§ **AIM OF THE TASK**:
Only the stretch of the listing below that runs from the line with "Given: Click the 设置共享模式 button" through the line with "Open the player" is to be printed, exactly and with both ends.
Segment Start: GIVEN DATA
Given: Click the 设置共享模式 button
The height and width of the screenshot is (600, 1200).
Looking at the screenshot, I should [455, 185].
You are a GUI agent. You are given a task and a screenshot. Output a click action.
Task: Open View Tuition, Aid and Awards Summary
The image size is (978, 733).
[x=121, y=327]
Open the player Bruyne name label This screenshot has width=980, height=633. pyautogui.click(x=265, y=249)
Segment End: GIVEN DATA
Segment Start: GIVEN DATA
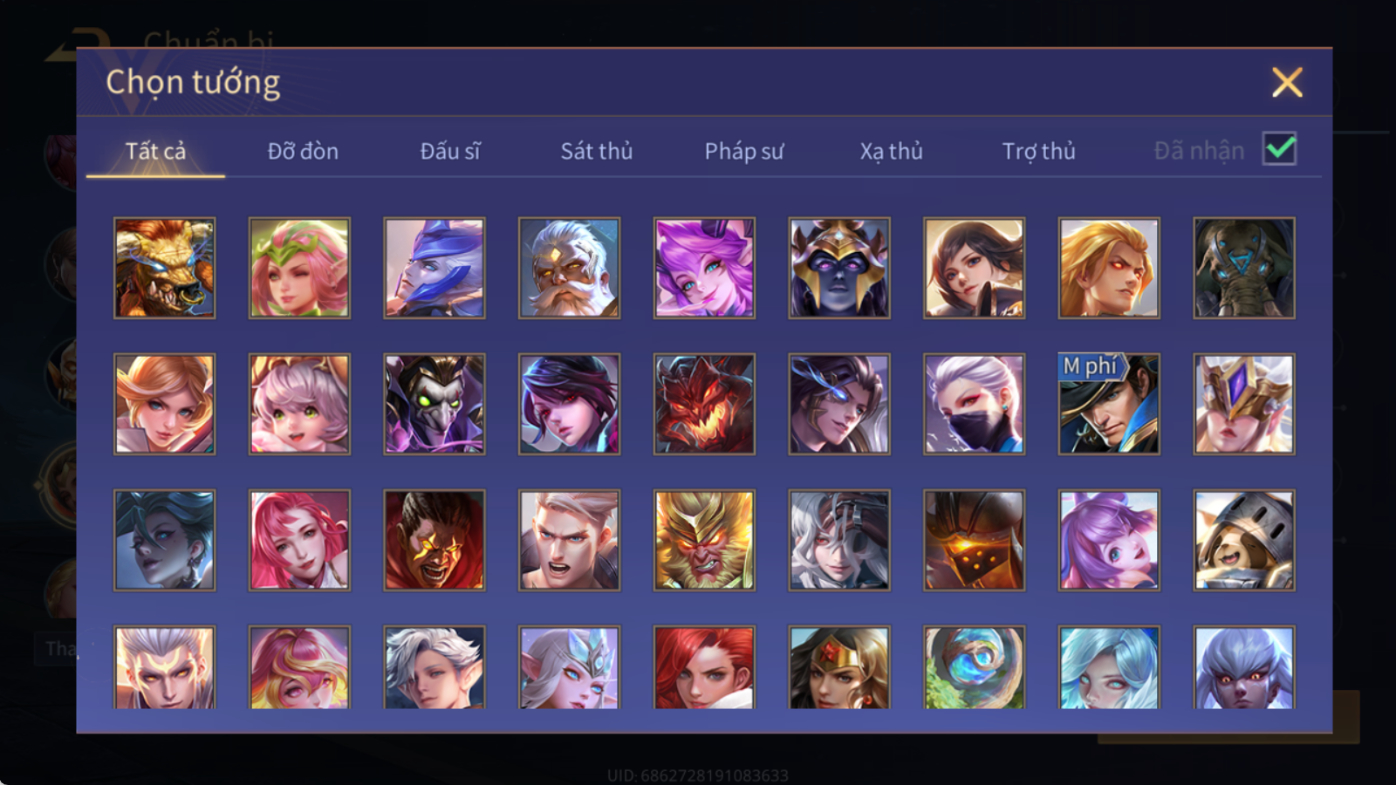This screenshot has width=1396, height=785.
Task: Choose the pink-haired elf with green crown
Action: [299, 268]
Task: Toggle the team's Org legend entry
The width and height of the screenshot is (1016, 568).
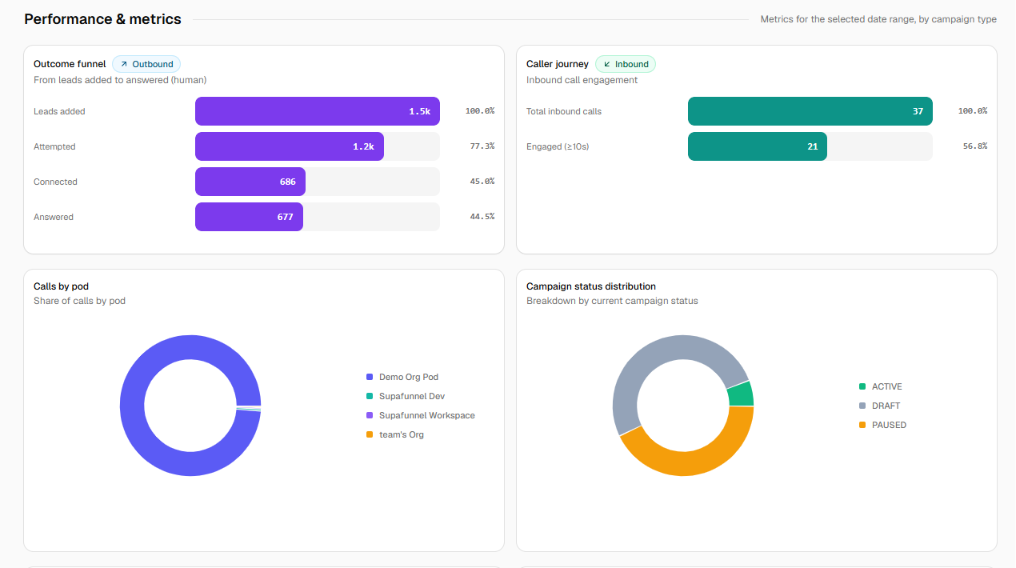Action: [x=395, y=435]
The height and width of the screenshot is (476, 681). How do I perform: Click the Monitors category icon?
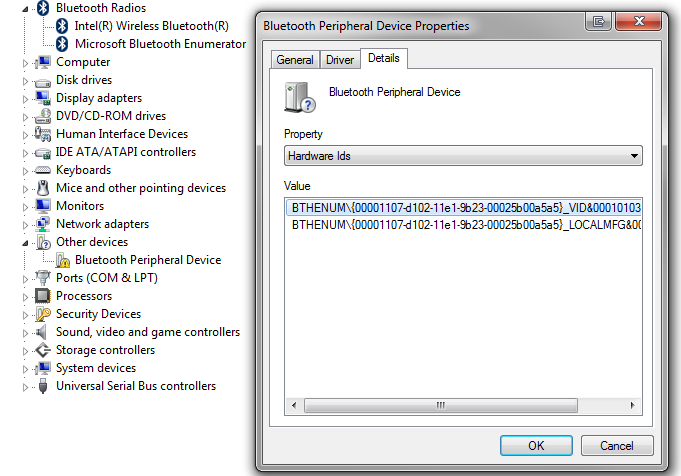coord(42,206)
Segment End: GIVEN DATA
Segment Start: GIVEN DATA
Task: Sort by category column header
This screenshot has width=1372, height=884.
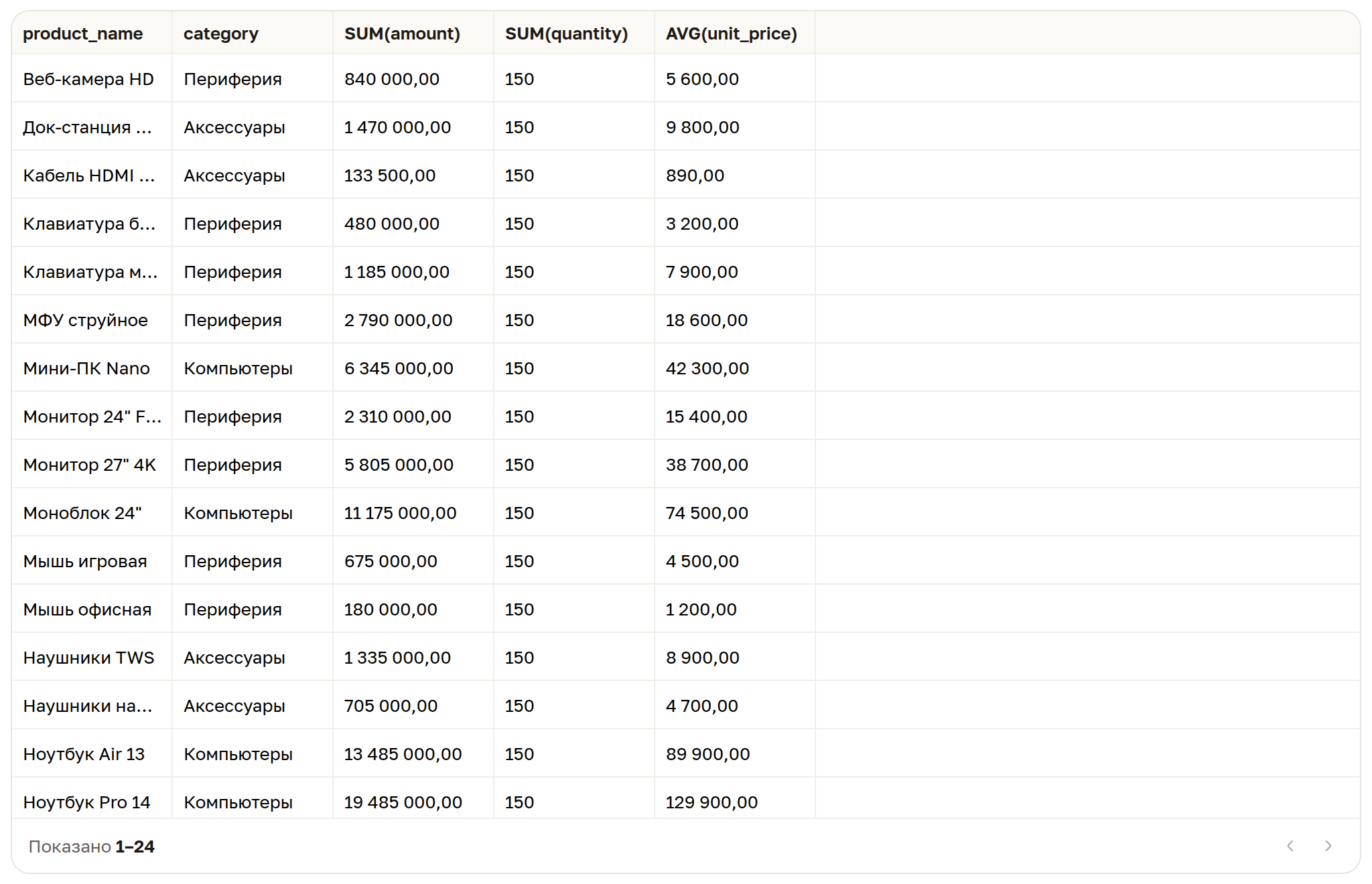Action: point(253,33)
Segment End: GIVEN DATA
§ **ANSWER TO THIS EXERCISE**:
Given: Click the 设置共享模式 button
The height and width of the screenshot is (600, 1200).
Looking at the screenshot, I should [455, 185].
You are a GUI agent. You are given a task and a screenshot. Output a click action.
Task: Open View Tuition, Aid and Awards Summary
The image size is (978, 733).
[x=121, y=327]
Open the player Bruyne name label This screenshot has width=980, height=633. pyautogui.click(x=265, y=249)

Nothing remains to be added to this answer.